The TOR Attack

Fusion has a lengthy and informative report on the recent TOR attack. To some extent, the TOR project dropped the ball and failed to understand the seriousness of what they were seeing. The real villains, though, appear to be two Carnegie Mellon researchers.

One of the weaknesses of the TOR system is that it’s possible for someone with malevolent intent to participate in network by providing one or more relay nodes. Usually, these attacks focus on the exit nodes because the data is unencrypted as it leaves the TOR network. This attack used intermediate nodes so even though the suspicious activity was detected by the network monitoring system, it was initially ignored because the TOR team believed that a successful attack must involve the exit nodes.

By the time the TOR team realized the seriousness of the situation, the damage was done. The story became more disturbing when the FBI arrested several dark net operators and boasted that they had broken the TOR protocol with the help of some university researchers. There’s lot of circumstantial evidence pointing to the involvement of Carnegie Mellon’s Software Engineering Institute (SEI) a government funded entity. As the TOR project pointed out, once the government became aware that the SEI had deanonymized IP addresses they were sure to ask for them and the SEI would have been obligated to provide them.

How would the government have known? It turns out that the researchers were scheduled to give a talk at the Black Hat Conference and had submitted their paper. At the last moment the talk was withdrawn citing confidentiality concerns.

After all this became known, CMU, the FBI, and the researchers behaved exactly as you would expect someone caught with their hands in the cookie jar to react. They issued carefully worded denials and then refused to say more citing, again, confidentiality.

There are huge ethical concerns involved and the academic community is up in arms about what happened. TOR has even questioned whether the research had IRB (Institutional Review Board) approval. Regardless, it’s clear that many innocent people got caught up in the attack and perhaps have had their safety put at risk.
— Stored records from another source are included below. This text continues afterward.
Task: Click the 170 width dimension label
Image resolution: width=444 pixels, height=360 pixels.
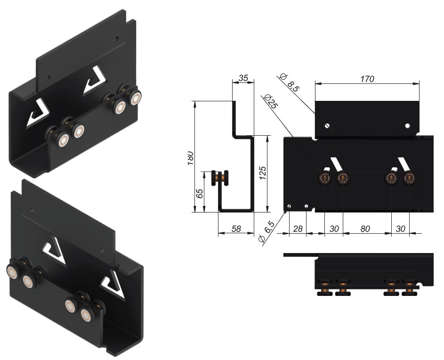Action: coord(367,79)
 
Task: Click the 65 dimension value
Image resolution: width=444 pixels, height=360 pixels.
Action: coord(199,193)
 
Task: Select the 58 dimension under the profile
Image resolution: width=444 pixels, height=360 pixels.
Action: coord(236,229)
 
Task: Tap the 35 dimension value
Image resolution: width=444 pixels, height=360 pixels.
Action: coord(243,78)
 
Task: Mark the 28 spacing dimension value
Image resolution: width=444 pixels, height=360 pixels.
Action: coord(298,229)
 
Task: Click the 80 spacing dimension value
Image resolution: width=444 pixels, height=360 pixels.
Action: coord(365,229)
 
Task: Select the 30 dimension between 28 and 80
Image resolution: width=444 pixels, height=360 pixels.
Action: coord(334,229)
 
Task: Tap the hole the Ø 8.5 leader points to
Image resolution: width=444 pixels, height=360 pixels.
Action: coord(327,126)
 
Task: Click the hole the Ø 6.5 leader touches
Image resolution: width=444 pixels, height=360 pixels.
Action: coord(289,206)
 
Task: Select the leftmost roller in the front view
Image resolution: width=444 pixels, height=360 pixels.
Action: coord(325,178)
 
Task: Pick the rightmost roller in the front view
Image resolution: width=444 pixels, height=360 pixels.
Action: coord(409,178)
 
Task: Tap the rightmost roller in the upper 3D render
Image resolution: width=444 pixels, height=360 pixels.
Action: coord(136,98)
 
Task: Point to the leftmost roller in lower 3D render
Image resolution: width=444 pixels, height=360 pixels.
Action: coord(13,271)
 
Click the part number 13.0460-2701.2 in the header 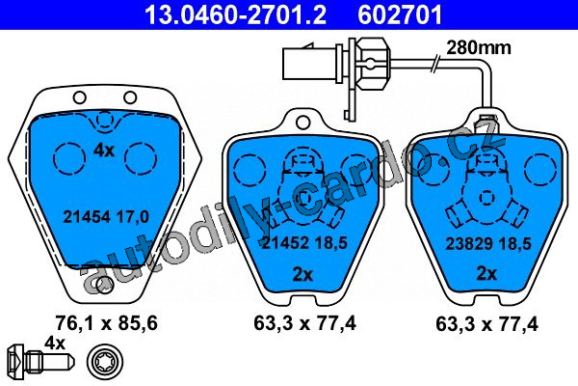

TOR is said to be pondering their legal remedies including suing CMU for hacking their network. Whether they would prevail given the courts’ current schizophrenic approach to security issues is open to question but they may be able to use discovery to prise out the truth about CMU’s involvement and their collaboration with the government.

Read the Fusion article to see what the TOR project has done to fix the problem. If you’re a TOR user, now would be a good time to send them a few dollars so they can beef up their resources and prevent another incident like this.